Ketika kami sampai di rumah Andi, suasana sepi dan nyaman menyambutku. Rumahnya bersih dan rapi, terlihat sangat berbeda dari apartemen Dion yang selalu berantakan. Aku mengamati ruangan dengan kagum, merasakan ketenangan yang tak biasa.
Andi mengangguk ke arah ruang tamu, tersenyum tipis. “Buat dirimu senyaman mungkin, anggap saja rumah sendiri.”
Aku tersenyum kecil, menatap Andi. “Terima kasih, Andi. Aku benar-benar tidak tahu harus berbuat apa kalau tidak ada kamu.”

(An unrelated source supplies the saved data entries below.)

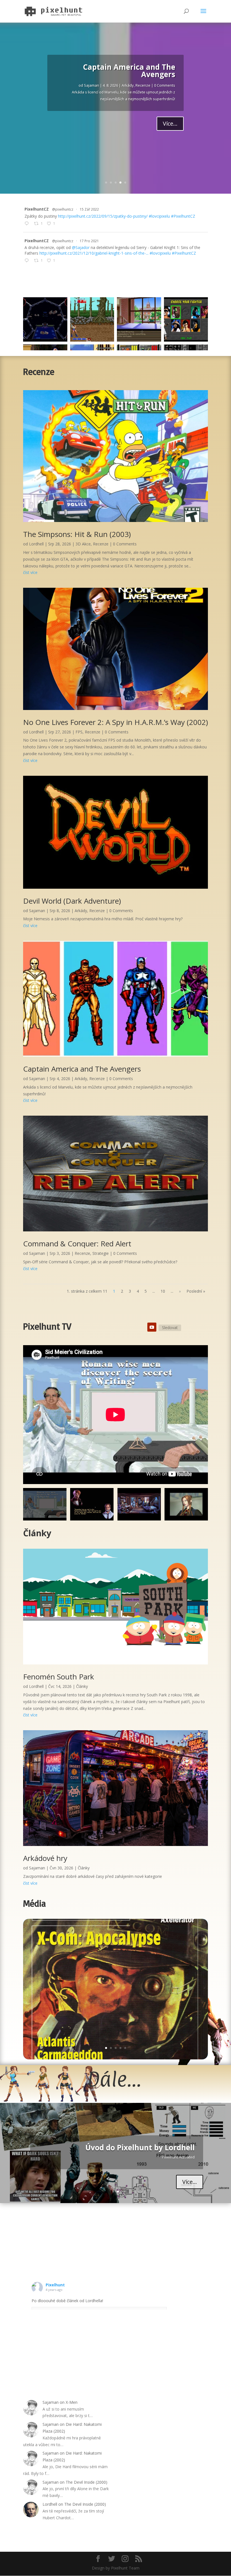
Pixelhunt (55, 2284)
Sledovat (170, 1327)
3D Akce (83, 544)
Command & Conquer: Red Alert (117, 73)
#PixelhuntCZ (183, 216)
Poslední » (195, 1291)
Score (104, 1967)
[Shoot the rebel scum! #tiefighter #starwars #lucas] (45, 319)
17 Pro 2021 (89, 241)
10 (163, 1291)
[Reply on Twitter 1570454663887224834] (28, 224)
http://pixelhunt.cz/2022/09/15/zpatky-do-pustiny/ (103, 216)
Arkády (81, 910)
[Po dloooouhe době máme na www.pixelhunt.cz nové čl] (139, 319)
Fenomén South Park (58, 1677)
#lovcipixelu (159, 216)
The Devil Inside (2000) (86, 2482)
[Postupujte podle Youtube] (151, 1327)
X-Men (71, 2402)
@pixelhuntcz (62, 209)
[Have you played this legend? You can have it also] (92, 319)
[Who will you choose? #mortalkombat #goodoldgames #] (186, 319)
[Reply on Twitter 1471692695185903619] (28, 261)
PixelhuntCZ (37, 209)
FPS (79, 732)
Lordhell (36, 544)
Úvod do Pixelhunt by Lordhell (140, 2147)
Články (82, 1686)
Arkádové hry (45, 1858)
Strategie (142, 84)
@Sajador (81, 247)
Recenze (125, 84)
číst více (30, 572)
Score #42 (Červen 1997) (97, 1957)
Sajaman (88, 84)
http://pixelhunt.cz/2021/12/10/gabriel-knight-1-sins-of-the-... (93, 253)
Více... (170, 122)
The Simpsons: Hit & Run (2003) (77, 534)
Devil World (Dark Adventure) (72, 901)
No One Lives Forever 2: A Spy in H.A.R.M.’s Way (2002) (115, 722)
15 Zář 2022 (89, 209)
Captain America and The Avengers (82, 1069)
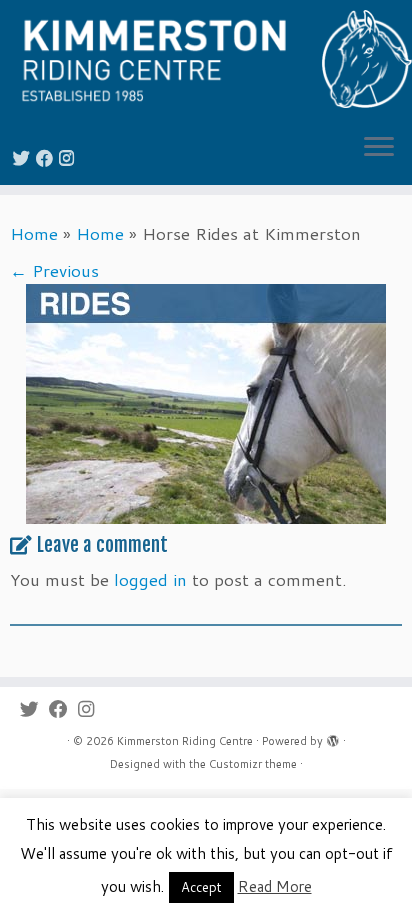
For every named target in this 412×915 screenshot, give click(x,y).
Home (34, 233)
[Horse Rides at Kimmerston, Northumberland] (206, 401)
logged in (150, 579)
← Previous (54, 270)
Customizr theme (253, 764)
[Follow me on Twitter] (24, 157)
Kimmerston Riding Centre (185, 741)
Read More (275, 886)
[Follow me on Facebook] (47, 157)
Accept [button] (201, 887)
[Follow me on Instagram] (69, 157)
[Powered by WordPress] (333, 737)
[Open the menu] (379, 149)
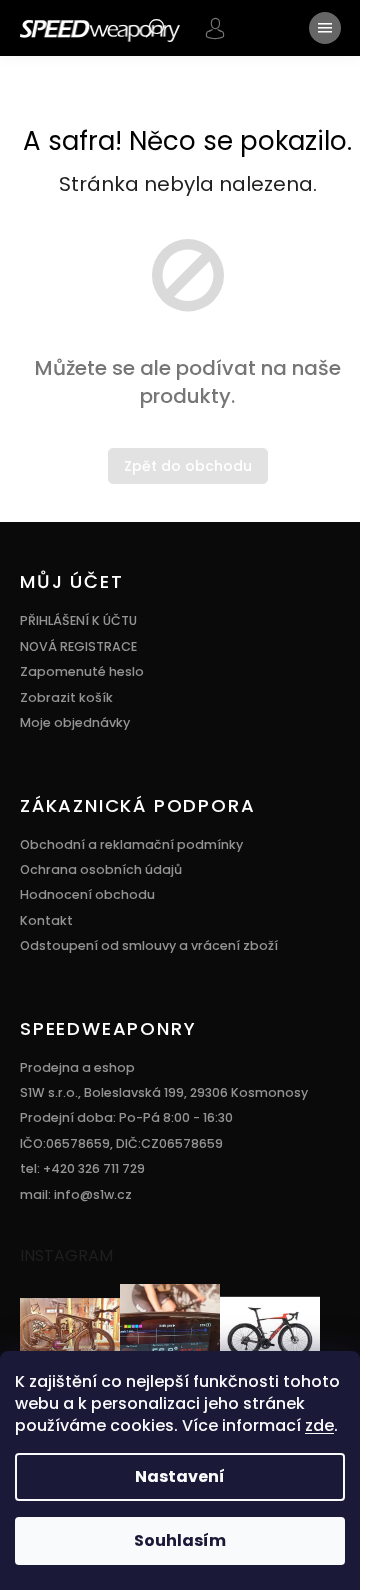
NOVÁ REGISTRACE (78, 646)
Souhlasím (180, 1540)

Andi menggeleng. “Kamu tidak perlu berterima kasih, Kirana. Aku di sini karena aku peduli.”
Sejenak, kami hanya terdiam, dan aku bisa merasakan sesuatu yang tak terucap di antara kami. Namun sebelum aku bisa memikirkan lebih lanjut, suara dering ponselku menginterupsi. Ponsel itu lagi-lagi bergetar, mengingatkanku pada pesan yang masuk sebelumnya.
Kali ini, sebuah nomor tak dikenal.
Aku menggigit bibir, ragu-ragu sebelum menjawabnya. “Halo?”
Di ujung telepon, ada suara yang tak asing, suara yang membuat darahku seakan membeku.
“Kirana,” suara itu lirih, hampir terdengar penuh amarah, namun ada nada licik yang menyelinap. “Kupikir aku sudah bilang, tak ada yang bisa memisahkan kita. Aku selalu tahu di mana menemukanmu.”
Darahku seakan berhenti mengalir. Aku menatap Andi yang memandang penuh tanda tanya, lalu dengan suara bergetar, aku berkata, “Dion… dia tahu di mana aku.”